La demande générale de sécurité publique nécessite, du fait de l’évolution de la société, la mise en place de règles nouvelles, l’implication totale des acteurs (concepteurs, entreprises de bâtiment, gestionnaires, etc.) aux divers stades du projet (études, réalisation, etc.) et ce afin de réduire les troubles ou d’en prévenir la survenance. Les architectes et les urbanistes doivent intégrer dans leur « mode de faire » les exigences de la population en matière de sécurité.

Désormais, il sera difficile pour l’ensemble des partenaires publics et privés d’ignorer les contraintes et les anticipations nécessaires à la prise en compte de la prévention de la malveillance dans la conception des grands équipements urbains. Il faudra d’autant moins négliger l’apport des technologies nouvelles (vidéo, contrôle d’accès, etc.), toujours plus performantes et efficaces, qu’elles contribueront au développement d’une sécurité plus affirmée.

Le courant de recherche appliquée en prévention situationnelle est aujourd’hui beaucoup moins radical et se garde d’isoler une seule cause. Il tente au contraire de déterminer un ensemble de facteurs sur lesquels il conviendra d’influer.

L’insécurité hors de prix

Les douze techniques de la prévention situationnelle sont : protection des cibles, contrôle des entrées et sorties, élimination des cibles, accès plus difficile, surveillance formelle, identification des biens, orientation du public, surveillance par les employés, réduction des tentations, instruments de la délinquance moins accessibles, surveillance naturelle, implantation de règles.
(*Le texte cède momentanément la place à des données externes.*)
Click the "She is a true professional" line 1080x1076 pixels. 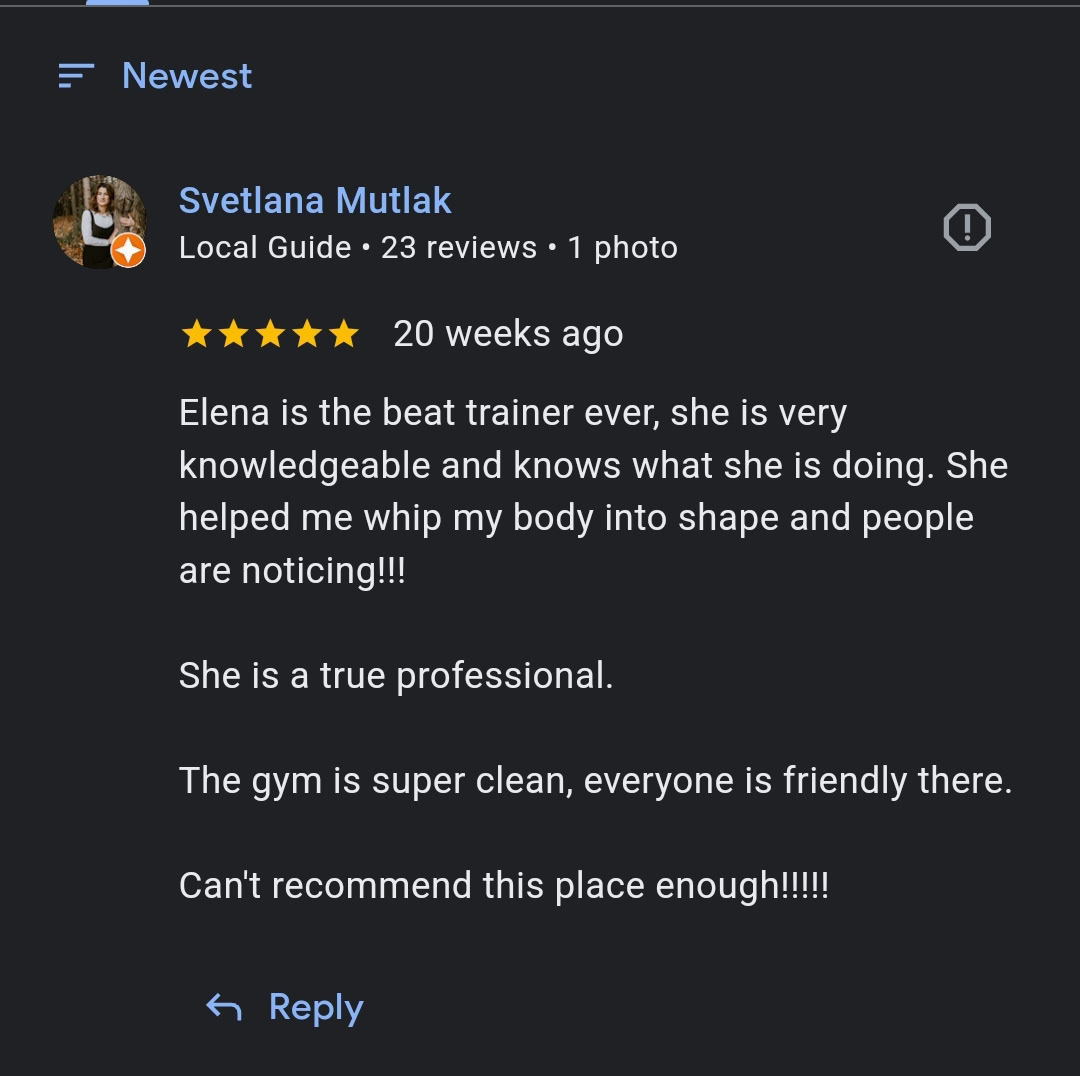tap(396, 676)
La constante évolution des technologies a bien sûr permis d’immenses progrès ces dernières années, mais n’oublions jamais qu’elles ne permettent que le prolongement et le perfectionnement des sens humains et que c’est l’homme qui attaque, l’homme qui est attaqué et l’homme qui doit savoir et pouvoir réagir.

La priorité de Périfem est donc d’aider ses membres à tous les stades de la conception et de la mise en place d’une politique de prévention en tenant compte des qualités et des faiblesses de l’homme. La sécurité a un coût, qui peut être limité. L’insécurité peut être hors de prix.

Bibliographie

  • Séminaire de la sécurité dans le commerce à Salon-de-Provence les 23-24 et 25 avril 2001 (Jacques Lecler).
  • Afnor, « Prévention de la malveillance », CN93, 2001
  • Clark Ronald, Les technologies de la prévention situationnelle, IHESI 1995
  • Coqueteau Frédéric et Marie-Lys Pottier, Vigilance et sécurité dans les grandes surfaces, IHESI 1995
  1. Périfem est l’Association technique du commerce. Elle est liée par un accord à la Fédération des entreprises du commerce et de la distribution, à l’Union des grands commerces de centre-ville, à la Fédération des magasins de bricolage et au Conseil du commerce de France. Elle a été créée en 1980 par le secteur de la distribution afin de réfléchir et de proposer des solutions d’amélioration de la construction ou de l’exploitation des surfaces commerciales.
    Elle est composée de trois collèges : un premier collège de la grande distribution, un deuxième collège composé de promoteurs gestionnaires de centres commerciaux et un troisième regroupant environ 120 industriels fournisseurs de solutions techniques.